◆ **Text under study**:

The anterior cingualte cortex (ACC) acts a gateway between what is known as explicit (hippocampal) memory (remembered knowledge about things – e.g. where we drank, with whom, how it felt, noises, smells, atmosphere and ourselves in those situations etc) and implicit (dorsal striatal)  memory (the procedural, how to do memory-  the habitualised procedure of Tiffany’s automatic addiction action plans). The dorsal medial striatum (DMS) plays an important part orchestrating the switching between these memories through a “hippocampal-to-striatal pathway” passing through the ACC (41). It may be ACC hypofunctioning, under extreme stress, which aids transition between explicit and implicit memory networks (42).

Addiction severity is suggested as being represented by a shift in reward processing from ventral stiatum (VS) to DS (28) with this marked by an emergence of automatic thoughts, which the authors suggested as the cognitive thoughts and images of automatized drug action schemata (Tiffany 1990). As addiction escalates there appears to be a greater reliance on implicit rather than explicit (hippocampal) memory too. Also emotional distress is known to recruit the DS region also. So in effect the DS becomes involved in memory, reward and affect in later addiction.  So emotional dysregulation will not only provoke intrusive thoughts, but activate automatic approach behaviour, i.e. will prompt a movement towards getting and consuming drugs and alcohol.

◆ **Supplied information**:
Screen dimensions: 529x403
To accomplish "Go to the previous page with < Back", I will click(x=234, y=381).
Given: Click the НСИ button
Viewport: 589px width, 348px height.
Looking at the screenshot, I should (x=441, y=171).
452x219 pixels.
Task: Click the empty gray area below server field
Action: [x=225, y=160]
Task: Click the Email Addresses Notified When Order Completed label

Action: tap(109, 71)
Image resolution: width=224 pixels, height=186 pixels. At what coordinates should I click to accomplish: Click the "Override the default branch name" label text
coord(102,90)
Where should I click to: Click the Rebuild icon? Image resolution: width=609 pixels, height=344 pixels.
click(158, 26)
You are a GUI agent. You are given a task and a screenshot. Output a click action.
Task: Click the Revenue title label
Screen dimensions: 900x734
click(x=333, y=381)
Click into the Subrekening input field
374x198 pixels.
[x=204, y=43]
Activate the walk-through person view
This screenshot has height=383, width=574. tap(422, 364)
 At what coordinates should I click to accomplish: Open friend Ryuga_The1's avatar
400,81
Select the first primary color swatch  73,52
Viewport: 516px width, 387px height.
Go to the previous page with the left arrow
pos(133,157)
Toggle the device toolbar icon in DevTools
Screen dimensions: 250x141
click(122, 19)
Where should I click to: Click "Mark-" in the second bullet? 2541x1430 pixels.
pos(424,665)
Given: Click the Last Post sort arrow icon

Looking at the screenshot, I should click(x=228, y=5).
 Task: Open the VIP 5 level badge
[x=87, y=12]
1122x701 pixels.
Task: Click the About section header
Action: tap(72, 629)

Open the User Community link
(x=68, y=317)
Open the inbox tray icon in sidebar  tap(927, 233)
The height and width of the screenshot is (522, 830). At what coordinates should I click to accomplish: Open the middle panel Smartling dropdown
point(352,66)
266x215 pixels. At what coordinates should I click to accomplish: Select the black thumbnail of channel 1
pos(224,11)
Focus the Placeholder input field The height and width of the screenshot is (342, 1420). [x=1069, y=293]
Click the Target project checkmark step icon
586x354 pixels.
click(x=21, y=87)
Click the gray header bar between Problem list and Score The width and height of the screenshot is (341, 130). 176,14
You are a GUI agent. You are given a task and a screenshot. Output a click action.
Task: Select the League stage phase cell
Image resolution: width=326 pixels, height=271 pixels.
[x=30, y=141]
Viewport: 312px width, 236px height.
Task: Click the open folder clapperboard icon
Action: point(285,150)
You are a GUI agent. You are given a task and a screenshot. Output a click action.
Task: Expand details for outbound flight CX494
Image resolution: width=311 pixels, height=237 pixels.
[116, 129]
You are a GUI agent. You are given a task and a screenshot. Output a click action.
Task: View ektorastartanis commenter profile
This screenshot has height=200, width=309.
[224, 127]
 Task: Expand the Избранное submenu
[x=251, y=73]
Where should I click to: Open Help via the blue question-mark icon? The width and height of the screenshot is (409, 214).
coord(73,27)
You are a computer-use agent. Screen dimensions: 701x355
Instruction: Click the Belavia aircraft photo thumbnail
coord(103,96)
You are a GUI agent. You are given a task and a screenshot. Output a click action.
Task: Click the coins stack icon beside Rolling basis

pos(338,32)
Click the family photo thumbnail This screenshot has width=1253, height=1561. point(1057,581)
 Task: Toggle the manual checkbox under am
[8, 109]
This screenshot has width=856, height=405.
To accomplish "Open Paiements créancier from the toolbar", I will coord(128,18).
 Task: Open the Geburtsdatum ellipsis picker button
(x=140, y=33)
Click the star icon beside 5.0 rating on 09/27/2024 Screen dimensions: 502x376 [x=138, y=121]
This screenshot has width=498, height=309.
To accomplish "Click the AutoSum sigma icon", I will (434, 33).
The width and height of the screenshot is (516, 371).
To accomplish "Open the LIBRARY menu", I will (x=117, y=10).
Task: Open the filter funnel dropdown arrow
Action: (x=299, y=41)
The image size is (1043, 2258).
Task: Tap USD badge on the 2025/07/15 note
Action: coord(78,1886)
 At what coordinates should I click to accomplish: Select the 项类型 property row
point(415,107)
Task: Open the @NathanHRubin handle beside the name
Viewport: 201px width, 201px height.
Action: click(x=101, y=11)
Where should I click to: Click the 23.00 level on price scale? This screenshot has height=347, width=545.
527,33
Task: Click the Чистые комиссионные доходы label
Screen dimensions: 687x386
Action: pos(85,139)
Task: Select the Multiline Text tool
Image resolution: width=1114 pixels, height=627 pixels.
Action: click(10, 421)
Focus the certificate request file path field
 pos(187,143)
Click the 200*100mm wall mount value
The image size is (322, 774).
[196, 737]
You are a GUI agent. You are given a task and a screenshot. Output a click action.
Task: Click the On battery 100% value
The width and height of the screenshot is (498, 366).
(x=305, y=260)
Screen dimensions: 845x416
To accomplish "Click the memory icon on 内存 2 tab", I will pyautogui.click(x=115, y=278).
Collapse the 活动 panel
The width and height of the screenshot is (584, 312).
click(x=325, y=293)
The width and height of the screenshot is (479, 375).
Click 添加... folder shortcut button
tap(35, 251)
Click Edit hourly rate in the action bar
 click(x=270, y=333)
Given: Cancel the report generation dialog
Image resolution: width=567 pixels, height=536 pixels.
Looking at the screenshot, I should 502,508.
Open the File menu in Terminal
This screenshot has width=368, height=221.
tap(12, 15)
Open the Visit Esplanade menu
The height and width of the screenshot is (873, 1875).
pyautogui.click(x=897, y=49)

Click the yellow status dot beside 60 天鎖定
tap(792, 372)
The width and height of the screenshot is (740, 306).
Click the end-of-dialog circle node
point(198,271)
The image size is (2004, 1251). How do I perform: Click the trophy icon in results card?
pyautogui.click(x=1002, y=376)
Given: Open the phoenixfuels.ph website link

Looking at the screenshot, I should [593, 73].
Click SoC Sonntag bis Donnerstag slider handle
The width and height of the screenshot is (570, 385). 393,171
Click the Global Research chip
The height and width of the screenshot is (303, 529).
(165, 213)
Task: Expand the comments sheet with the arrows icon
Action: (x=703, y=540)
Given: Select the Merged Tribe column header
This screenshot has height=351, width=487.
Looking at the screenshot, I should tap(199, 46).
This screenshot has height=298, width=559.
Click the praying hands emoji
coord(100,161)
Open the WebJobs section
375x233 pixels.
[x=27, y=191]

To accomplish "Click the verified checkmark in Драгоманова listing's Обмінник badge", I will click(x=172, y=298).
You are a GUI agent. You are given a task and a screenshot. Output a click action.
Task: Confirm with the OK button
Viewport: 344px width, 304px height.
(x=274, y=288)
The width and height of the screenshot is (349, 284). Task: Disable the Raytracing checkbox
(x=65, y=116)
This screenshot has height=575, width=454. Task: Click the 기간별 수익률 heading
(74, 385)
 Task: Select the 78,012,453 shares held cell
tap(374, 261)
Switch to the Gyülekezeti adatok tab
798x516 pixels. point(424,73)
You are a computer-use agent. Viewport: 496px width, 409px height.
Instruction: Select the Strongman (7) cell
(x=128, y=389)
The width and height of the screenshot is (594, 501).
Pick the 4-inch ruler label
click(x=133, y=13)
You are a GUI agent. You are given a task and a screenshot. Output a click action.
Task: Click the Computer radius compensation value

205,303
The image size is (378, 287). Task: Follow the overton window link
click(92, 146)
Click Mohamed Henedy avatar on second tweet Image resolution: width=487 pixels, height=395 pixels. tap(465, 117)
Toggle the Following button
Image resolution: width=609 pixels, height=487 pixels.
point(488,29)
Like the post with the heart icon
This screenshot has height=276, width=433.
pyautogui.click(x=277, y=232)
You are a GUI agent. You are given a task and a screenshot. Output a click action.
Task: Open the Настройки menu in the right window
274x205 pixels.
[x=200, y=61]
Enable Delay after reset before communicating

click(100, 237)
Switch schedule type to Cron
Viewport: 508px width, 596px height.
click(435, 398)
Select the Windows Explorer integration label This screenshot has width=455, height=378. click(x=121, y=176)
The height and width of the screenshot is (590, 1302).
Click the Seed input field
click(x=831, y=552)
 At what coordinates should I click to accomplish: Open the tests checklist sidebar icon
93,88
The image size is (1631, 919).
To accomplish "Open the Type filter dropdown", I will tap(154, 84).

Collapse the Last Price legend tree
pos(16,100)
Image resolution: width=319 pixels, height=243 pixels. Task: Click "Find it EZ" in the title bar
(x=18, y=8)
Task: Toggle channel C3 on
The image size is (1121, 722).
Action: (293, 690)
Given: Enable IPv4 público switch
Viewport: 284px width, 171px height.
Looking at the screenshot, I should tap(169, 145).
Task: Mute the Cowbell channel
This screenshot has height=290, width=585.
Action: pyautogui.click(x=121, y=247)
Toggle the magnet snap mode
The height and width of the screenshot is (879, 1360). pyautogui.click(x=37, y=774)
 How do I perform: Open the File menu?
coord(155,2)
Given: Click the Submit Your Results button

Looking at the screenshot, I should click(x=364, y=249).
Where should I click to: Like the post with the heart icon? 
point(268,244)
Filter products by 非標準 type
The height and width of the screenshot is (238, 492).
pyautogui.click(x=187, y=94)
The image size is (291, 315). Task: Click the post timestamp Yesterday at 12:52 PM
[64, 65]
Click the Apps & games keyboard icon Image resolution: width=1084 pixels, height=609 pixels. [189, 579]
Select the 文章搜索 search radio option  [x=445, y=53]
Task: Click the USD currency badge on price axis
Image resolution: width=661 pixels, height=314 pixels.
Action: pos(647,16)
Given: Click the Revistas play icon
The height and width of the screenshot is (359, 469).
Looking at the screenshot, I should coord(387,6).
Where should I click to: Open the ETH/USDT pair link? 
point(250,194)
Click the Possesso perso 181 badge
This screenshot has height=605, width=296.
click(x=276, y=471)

◆ **Required work**:
a: Retype the passage from the text on addiction and memory between "The anterior cingualte" and "memory networks (42).", inclusive.
b: Answer these questions using the text on addiction and memory:
(i) What does the dorsal medial striatum help orchestrate?
(ii) Addiction severity is suggested as being represented by a shift in reward processing from which region to which?
(iii) What is known to recruit the DS region?

◆ **Answer set**:
a:
The anterior cingualte cortex (ACC) acts a gateway between what is known as explicit (hippocampal) memory (remembered knowledge about things – e.g. where we drank, with whom, how it felt, noises, smells, atmosphere and ourselves in those situations etc) and implicit (dorsal striatal)  memory (the procedural, how to do memory-  the habitualised procedure of Tiffany’s automatic addiction action plans). The dorsal medial striatum (DMS) plays an important part orchestrating the switching between these memories through a “hippocampal-to-striatal pathway” passing through the ACC (41). It may be ACC hypofunctioning, under extreme stress, which aids transition between explicit and implicit memory networks (42).

b:
(i) The switching between explicit (hippocampal) and implicit (dorsal striatal) memories, through a "hippocampal-to-striatal pathway" passing through the ACC.
(ii) From the VS to the DS.
(iii) Emotional distress.